▸ Work instruction: Every line in the records below with the string "computer" is to be copied out.

[Stored data]
***
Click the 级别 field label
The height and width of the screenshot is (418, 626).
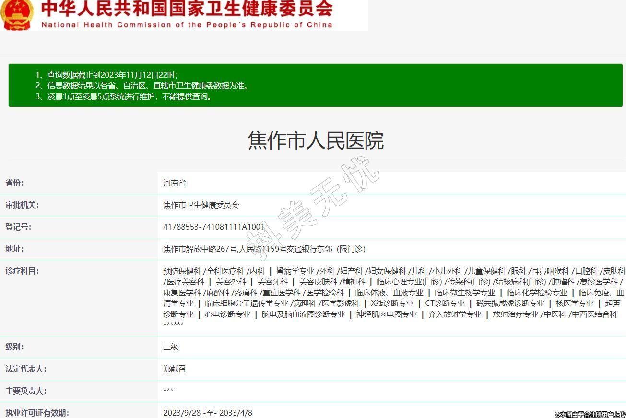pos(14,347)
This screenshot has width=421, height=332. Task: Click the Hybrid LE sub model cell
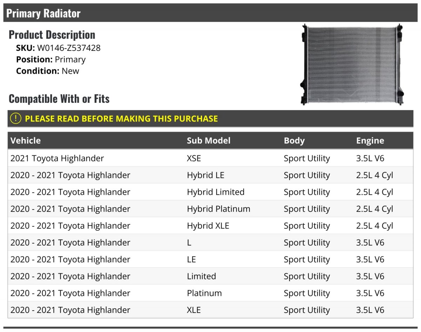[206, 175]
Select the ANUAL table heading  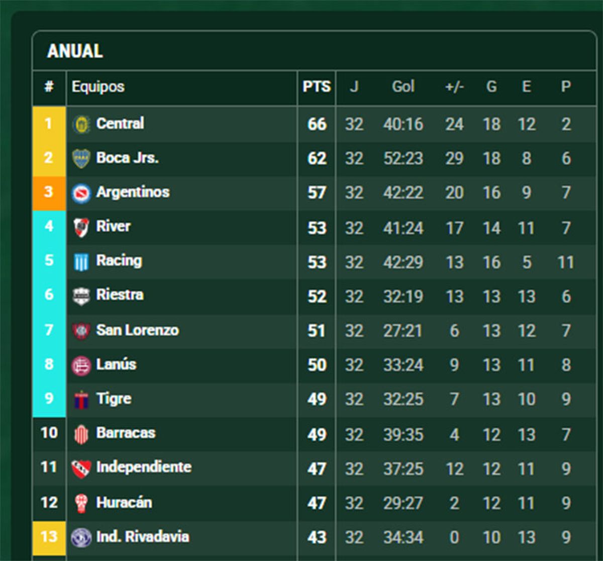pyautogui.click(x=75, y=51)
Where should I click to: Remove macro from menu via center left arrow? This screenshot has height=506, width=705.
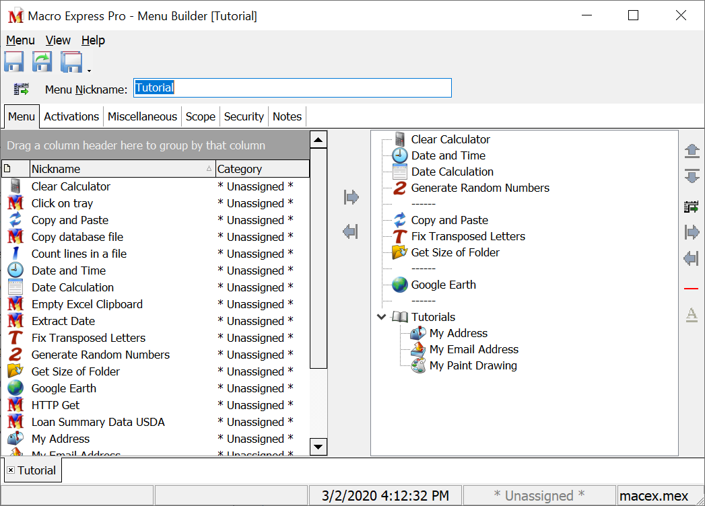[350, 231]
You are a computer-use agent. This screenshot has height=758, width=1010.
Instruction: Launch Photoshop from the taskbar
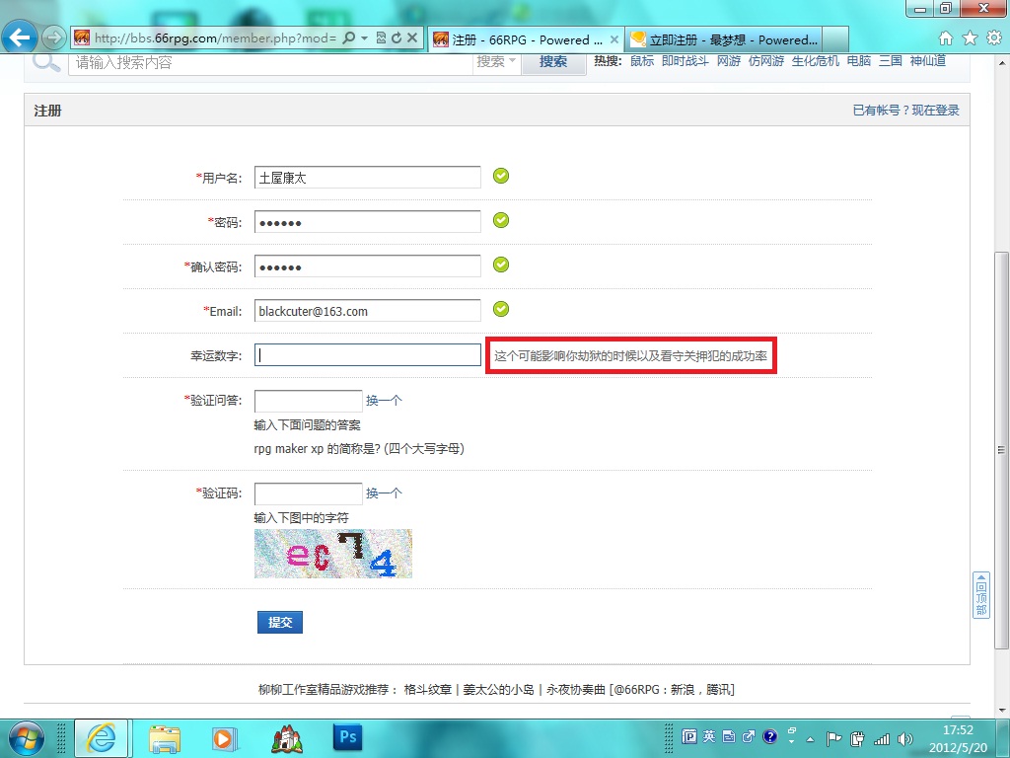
***
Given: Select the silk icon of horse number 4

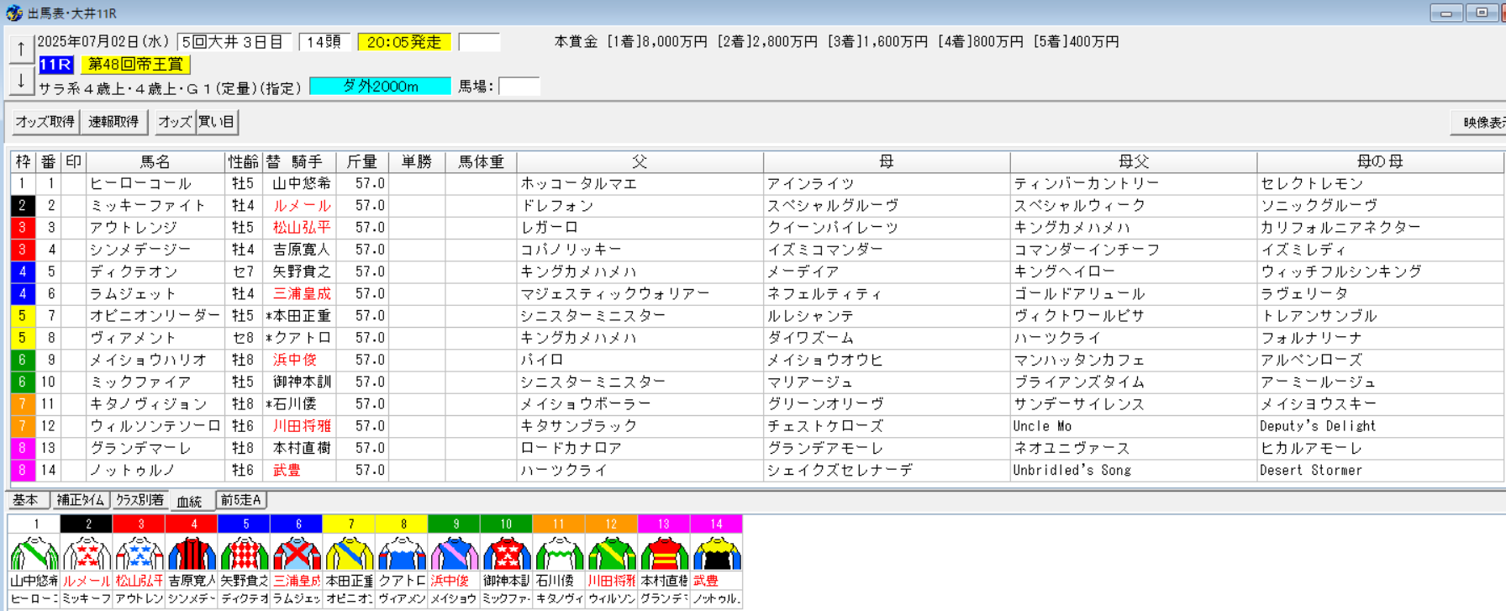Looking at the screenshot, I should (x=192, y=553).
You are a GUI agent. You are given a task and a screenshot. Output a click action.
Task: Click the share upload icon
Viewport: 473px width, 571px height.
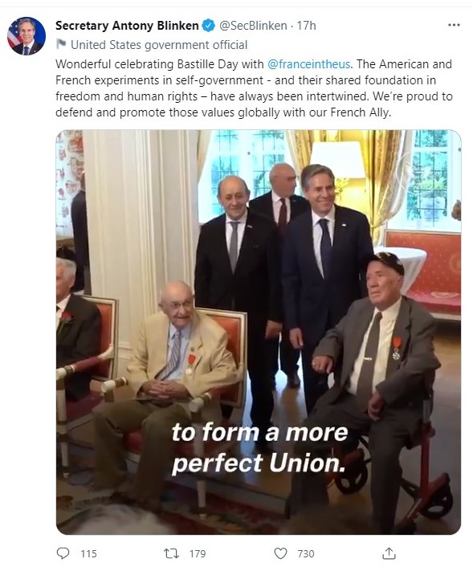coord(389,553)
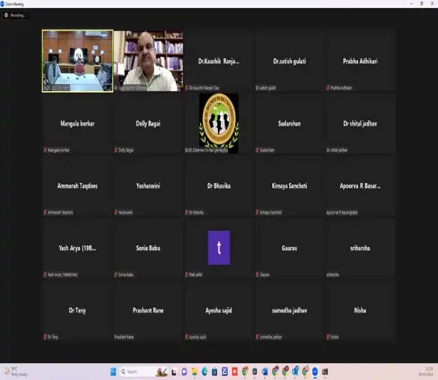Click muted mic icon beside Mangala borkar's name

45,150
***
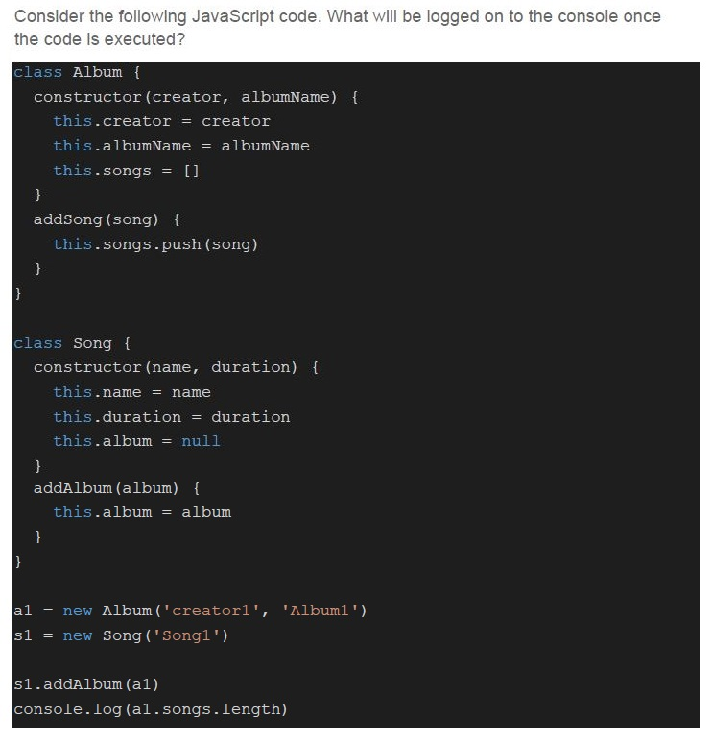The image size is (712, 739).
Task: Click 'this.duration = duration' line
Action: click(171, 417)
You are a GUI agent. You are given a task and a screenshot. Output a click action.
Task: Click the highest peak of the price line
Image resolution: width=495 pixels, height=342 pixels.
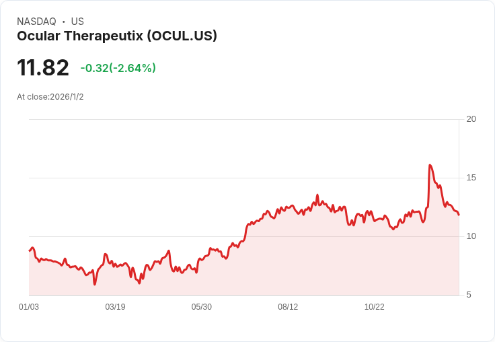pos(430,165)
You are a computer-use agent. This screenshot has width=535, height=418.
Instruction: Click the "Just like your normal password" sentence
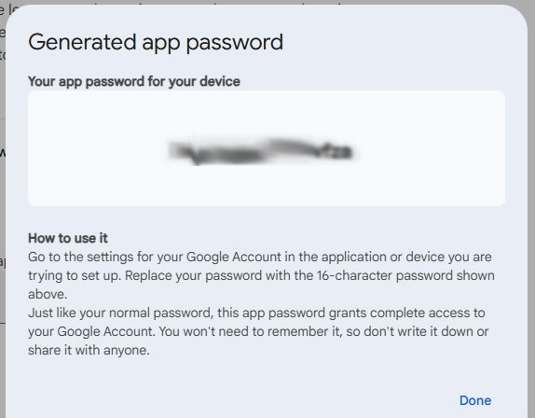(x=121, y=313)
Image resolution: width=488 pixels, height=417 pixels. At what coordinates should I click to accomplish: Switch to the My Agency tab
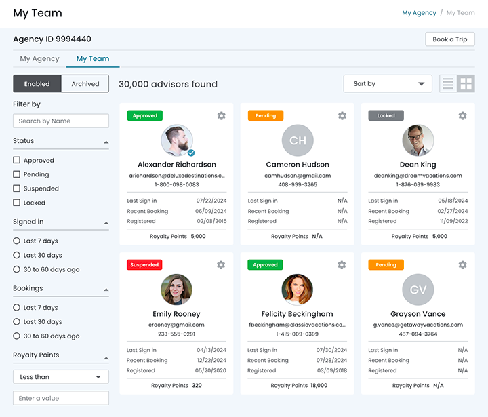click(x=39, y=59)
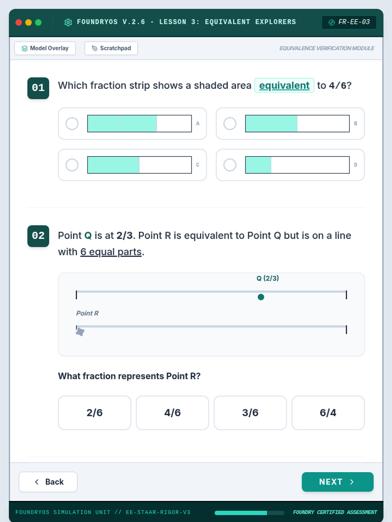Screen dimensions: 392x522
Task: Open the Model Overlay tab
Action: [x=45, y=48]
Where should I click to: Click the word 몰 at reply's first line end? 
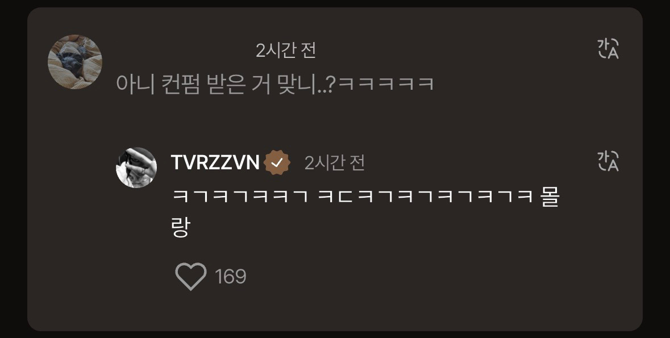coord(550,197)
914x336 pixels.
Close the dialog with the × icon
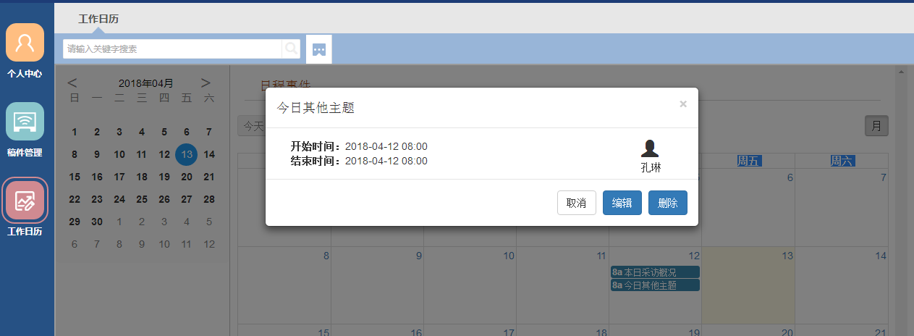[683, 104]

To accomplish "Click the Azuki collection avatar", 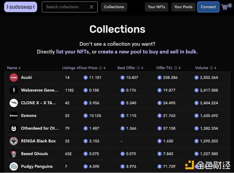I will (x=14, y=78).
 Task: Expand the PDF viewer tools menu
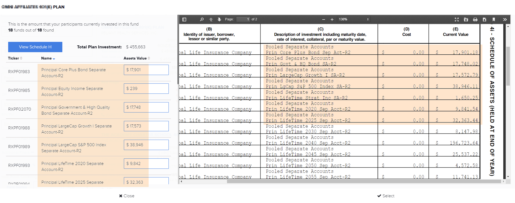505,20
***
▸ Task response:
You are a computer-use agent. This screenshot has height=758, width=1010.
You are a computer-use agent. This screenshot has width=535, height=418.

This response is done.